■ EXCERPT:
########

Underage shooters have proven to be particularly reckless, she said, recalling one Caldwell spree of 11 drive-bys in just a few days. The five juveniles involved chose their targets so casually, she said, that one of the houses they shot up was a rental where “someone just thought they remembered that someone from a rival gang used to live there.”
Higgins’ legislative wish list aims to make it harder for gangs to operate from prison.
One proposed bill, aimed at drying up a key money-making endeavor for prison gangs, would make it a felony to smuggle into prison or possess in prison more than a certain amount — probably 3 ounces — of tobacco.
“A can of Bugler (a brand of roll-your-own tobacco) you could buy for 99 cents on sale is worth $40 inside the prison,” he said. “And the gangs are nearly always in control of any big quantity of tobacco.”
The other law he hopes will pass this winter would fight one of the biggest problems gang investigators face: contraband phones.
“We want to make it a felony to introduce cellphones within a prison,” Higgins said. “If they can make calls without going through the monitored phone system, they can coordinate attacks, they can coordinate riots. They can continue to operate as a leader while they’re incarcerated.
“But right now if we catch them with a cellphone, it’s just a disciplinary offense, and it doesn’t mean anything,” he said.
In the past year, prison staff confiscated 18 cellphones from inmates, and there are likely numerous others they never found. Officials don’t know who smuggled them in or how, he said, but all of the devices found were prepaid phones that are hard to trace to individuals — especially since savvy prisoners conceal the SIM cards separately from the phones.
IDOC has some cellphone detection equipment, including a phone-sniffing dog at the medium-security Idaho State Correctional Institution. Officials hope to add more sophisticated equipment soon.
“It’s a huge deal,” Higgins said. “If we lock someone up in prison, we need to make sure they can’t continue to do business and do harm to the community. If they do, I take great offense at that.”

########

■ GOAL A:
Can you quote the listing from the line with "What do you see at coordinates (400, 623)" to the line with "coordinates (237, 56).", both included?
The article on prison gangs and the listing after it are unrelated.

■ GIVEN DATA:
########

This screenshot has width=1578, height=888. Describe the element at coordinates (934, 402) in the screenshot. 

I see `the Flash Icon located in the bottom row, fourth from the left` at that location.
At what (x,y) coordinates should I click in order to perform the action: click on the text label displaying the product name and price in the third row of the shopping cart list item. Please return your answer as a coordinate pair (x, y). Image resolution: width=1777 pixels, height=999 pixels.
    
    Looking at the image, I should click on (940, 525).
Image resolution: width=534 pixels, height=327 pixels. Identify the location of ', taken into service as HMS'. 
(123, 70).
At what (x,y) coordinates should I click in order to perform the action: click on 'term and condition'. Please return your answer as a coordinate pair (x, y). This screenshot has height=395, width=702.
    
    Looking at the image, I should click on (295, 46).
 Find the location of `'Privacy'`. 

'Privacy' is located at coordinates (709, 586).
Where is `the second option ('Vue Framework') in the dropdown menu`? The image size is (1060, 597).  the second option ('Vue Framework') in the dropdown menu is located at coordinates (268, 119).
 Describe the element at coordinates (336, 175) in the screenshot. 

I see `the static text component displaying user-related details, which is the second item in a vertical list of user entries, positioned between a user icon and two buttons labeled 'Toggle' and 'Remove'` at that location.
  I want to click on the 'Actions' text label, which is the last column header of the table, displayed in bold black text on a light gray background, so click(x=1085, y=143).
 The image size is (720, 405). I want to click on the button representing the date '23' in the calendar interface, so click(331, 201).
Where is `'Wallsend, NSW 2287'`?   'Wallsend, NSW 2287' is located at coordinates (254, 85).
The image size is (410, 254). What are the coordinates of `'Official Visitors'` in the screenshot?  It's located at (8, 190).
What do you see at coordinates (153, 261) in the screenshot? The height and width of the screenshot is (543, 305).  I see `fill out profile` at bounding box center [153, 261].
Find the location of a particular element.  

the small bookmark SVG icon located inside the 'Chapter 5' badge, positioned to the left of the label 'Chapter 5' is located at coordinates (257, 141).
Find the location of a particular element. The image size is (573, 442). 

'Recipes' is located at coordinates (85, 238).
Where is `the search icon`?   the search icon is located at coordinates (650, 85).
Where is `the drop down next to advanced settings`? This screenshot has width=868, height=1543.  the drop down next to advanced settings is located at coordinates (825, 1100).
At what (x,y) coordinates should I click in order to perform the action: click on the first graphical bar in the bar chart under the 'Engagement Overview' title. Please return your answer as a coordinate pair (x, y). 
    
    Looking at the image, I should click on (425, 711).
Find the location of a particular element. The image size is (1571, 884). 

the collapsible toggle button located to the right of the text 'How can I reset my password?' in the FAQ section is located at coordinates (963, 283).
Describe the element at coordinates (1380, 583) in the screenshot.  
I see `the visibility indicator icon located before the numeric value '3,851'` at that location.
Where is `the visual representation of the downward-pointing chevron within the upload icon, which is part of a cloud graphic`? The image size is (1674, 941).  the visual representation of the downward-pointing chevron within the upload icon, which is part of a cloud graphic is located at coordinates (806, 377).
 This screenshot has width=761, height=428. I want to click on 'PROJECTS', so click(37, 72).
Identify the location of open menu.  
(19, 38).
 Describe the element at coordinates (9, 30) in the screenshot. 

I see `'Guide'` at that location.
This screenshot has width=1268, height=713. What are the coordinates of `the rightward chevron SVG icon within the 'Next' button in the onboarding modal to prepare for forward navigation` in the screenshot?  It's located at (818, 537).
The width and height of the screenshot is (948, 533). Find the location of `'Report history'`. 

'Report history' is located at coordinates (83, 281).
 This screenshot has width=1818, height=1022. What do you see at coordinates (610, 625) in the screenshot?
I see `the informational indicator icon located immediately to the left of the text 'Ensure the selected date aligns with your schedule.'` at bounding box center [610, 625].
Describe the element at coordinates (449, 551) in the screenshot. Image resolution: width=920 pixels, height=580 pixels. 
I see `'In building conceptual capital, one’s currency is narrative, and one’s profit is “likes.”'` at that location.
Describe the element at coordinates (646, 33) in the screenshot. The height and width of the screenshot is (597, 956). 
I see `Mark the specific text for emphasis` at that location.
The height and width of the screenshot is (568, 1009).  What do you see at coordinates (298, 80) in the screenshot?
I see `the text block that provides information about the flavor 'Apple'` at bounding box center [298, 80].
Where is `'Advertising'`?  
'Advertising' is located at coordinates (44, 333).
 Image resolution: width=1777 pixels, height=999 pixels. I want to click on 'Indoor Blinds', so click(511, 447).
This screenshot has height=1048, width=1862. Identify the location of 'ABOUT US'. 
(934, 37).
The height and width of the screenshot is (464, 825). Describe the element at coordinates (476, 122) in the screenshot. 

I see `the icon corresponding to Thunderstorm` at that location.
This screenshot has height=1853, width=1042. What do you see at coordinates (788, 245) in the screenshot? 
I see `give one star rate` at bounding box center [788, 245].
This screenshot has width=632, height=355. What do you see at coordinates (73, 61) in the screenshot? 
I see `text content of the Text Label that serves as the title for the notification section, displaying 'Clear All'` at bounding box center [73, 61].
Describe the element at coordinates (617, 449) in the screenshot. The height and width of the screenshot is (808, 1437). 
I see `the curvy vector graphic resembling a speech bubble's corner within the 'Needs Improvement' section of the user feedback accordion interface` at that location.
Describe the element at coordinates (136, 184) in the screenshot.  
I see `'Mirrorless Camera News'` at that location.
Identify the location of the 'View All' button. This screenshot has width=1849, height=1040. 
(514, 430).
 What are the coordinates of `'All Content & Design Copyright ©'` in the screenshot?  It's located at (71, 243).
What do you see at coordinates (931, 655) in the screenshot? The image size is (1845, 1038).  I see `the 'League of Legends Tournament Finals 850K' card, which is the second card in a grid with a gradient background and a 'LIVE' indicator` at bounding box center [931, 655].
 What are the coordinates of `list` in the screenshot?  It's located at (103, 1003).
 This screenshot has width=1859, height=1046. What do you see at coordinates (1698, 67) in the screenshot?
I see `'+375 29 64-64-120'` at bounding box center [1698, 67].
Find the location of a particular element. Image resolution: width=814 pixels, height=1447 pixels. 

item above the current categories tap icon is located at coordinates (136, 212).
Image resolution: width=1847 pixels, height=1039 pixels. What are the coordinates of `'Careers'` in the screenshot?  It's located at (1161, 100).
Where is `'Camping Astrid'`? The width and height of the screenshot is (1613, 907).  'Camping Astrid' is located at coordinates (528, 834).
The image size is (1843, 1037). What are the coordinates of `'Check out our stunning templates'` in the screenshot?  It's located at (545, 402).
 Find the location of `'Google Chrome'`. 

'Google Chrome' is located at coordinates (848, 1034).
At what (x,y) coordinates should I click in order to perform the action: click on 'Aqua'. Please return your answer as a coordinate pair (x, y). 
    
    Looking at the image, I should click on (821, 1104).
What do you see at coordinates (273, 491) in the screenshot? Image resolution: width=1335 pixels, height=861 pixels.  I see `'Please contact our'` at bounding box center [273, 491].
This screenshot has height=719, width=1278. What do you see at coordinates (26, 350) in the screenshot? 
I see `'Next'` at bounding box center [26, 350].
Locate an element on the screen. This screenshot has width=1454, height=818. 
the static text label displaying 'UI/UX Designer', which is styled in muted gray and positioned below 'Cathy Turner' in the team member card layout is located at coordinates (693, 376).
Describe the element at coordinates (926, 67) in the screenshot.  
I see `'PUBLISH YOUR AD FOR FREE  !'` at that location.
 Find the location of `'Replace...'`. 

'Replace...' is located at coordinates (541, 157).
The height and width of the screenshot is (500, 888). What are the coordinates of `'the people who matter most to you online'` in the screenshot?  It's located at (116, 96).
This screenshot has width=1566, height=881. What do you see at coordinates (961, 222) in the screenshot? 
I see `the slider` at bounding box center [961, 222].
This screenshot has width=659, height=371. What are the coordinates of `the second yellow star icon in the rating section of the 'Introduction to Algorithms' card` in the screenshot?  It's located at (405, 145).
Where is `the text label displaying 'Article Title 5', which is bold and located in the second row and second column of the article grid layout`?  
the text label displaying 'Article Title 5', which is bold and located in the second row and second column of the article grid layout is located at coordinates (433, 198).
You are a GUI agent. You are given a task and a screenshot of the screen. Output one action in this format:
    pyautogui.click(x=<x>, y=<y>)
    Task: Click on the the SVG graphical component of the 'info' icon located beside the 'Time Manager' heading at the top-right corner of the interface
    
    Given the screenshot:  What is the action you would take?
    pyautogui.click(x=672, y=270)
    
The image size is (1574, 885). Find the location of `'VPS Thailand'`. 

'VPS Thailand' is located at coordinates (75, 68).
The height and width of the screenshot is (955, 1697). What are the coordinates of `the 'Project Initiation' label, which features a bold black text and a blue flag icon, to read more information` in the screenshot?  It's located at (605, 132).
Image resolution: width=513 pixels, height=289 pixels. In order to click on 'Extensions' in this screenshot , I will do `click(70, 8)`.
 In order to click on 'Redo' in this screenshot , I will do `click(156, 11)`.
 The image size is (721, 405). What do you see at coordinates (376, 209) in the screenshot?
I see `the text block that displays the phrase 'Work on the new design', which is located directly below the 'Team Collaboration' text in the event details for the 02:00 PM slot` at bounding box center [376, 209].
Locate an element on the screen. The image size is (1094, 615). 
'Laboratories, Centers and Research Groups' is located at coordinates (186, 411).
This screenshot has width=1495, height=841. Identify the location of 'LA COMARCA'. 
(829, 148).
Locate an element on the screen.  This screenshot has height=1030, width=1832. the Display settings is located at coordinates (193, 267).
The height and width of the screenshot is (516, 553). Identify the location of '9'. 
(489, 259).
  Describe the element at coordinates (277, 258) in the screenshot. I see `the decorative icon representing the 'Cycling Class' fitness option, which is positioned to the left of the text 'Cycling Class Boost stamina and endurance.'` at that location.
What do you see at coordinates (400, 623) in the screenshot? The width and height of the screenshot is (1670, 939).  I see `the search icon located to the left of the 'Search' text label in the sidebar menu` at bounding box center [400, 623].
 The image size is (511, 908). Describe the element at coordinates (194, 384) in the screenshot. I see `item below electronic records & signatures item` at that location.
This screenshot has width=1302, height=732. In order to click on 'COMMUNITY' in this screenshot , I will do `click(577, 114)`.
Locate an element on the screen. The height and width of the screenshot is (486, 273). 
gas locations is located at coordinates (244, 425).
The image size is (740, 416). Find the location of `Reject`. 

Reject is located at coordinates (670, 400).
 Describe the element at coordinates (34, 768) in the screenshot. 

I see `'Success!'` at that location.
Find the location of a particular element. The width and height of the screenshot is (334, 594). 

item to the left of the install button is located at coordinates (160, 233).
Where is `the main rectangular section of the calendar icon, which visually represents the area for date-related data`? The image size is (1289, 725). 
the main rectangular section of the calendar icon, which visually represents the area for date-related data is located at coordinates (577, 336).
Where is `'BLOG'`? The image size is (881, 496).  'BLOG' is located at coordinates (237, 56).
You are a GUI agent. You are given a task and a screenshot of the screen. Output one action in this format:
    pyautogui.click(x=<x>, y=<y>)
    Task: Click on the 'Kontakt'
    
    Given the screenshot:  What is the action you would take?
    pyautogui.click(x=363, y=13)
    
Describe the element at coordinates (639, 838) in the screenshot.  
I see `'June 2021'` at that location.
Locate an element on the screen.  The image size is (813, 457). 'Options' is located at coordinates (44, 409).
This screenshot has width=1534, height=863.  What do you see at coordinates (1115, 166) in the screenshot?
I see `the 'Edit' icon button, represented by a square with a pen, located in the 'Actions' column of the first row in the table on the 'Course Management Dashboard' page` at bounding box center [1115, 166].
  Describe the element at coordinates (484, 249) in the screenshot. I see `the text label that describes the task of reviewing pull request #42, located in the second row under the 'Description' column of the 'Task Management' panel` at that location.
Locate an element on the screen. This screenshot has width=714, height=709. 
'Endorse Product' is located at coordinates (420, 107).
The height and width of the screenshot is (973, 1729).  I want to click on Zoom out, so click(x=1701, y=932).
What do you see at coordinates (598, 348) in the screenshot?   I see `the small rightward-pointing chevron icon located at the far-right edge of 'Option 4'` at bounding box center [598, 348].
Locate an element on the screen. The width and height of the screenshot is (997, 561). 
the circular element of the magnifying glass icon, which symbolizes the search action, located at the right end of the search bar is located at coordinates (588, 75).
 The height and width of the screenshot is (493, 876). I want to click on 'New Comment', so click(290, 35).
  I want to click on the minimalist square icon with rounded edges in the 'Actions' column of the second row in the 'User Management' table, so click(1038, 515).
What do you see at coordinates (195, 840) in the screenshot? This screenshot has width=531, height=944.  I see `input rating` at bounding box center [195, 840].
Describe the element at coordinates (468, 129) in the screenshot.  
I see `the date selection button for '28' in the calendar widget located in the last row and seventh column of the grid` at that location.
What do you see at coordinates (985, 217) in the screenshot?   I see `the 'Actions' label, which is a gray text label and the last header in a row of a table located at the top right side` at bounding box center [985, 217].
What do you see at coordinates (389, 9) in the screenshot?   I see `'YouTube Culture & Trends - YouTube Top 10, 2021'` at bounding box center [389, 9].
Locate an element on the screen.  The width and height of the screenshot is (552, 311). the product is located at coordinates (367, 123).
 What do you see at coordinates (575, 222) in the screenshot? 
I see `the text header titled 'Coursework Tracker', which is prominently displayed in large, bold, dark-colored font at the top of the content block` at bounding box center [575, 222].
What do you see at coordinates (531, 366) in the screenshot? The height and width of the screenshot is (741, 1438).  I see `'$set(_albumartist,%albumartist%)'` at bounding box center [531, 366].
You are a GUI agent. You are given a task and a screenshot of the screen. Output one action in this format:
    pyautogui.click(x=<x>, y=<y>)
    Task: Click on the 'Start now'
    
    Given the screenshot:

########

■ GOAL B:
Would you print the article on prison gangs in full, word for word?

■ FINAL ANSWER A:
What do you see at coordinates (400, 623) in the screenshot? The width and height of the screenshot is (1670, 939).  I see `the search icon located to the left of the 'Search' text label in the sidebar menu` at bounding box center [400, 623].
 The image size is (511, 908). Describe the element at coordinates (194, 384) in the screenshot. I see `item below electronic records & signatures item` at that location.
This screenshot has width=1302, height=732. In order to click on 'COMMUNITY' in this screenshot , I will do `click(577, 114)`.
Locate an element on the screen. The height and width of the screenshot is (486, 273). 
gas locations is located at coordinates (244, 425).
The image size is (740, 416). Find the location of `Reject`. 

Reject is located at coordinates (670, 400).
 Describe the element at coordinates (34, 768) in the screenshot. 

I see `'Success!'` at that location.
Find the location of a particular element. The width and height of the screenshot is (334, 594). 

item to the left of the install button is located at coordinates (160, 233).
Where is `the main rectangular section of the calendar icon, which visually represents the area for date-related data`? The image size is (1289, 725). 
the main rectangular section of the calendar icon, which visually represents the area for date-related data is located at coordinates (577, 336).
Where is `'BLOG'`? The image size is (881, 496).  'BLOG' is located at coordinates (237, 56).

■ FINAL ANSWER B:
Underage shooters have proven to be particularly reckless, she said, recalling one Caldwell spree of 11 drive-bys in just a few days. The five juveniles involved chose their targets so casually, she said, that one of the houses they shot up was a rental where “someone just thought they remembered that someone from a rival gang used to live there.”
Higgins’ legislative wish list aims to make it harder for gangs to operate from prison.
One proposed bill, aimed at drying up a key money-making endeavor for prison gangs, would make it a felony to smuggle into prison or possess in prison more than a certain amount — probably 3 ounces — of tobacco.
“A can of Bugler (a brand of roll-your-own tobacco) you could buy for 99 cents on sale is worth $40 inside the prison,” he said. “And the gangs are nearly always in control of any big quantity of tobacco.”
The other law he hopes will pass this winter would fight one of the biggest problems gang investigators face: contraband phones.
“We want to make it a felony to introduce cellphones within a prison,” Higgins said. “If they can make calls without going through the monitored phone system, they can coordinate attacks, they can coordinate riots. They can continue to operate as a leader while they’re incarcerated.
“But right now if we catch them with a cellphone, it’s just a disciplinary offense, and it doesn’t mean anything,” he said.
In the past year, prison staff confiscated 18 cellphones from inmates, and there are likely numerous others they never found. Officials don’t know who smuggled them in or how, he said, but all of the devices found were prepaid phones that are hard to trace to individuals — especially since savvy prisoners conceal the SIM cards separately from the phones.
IDOC has some cellphone detection equipment, including a phone-sniffing dog at the medium-security Idaho State Correctional Institution. Officials hope to add more sophisticated equipment soon.
“It’s a huge deal,” Higgins said. “If we lock someone up in prison, we need to make sure they can’t continue to do business and do harm to the community. If they do, I take great offense at that.”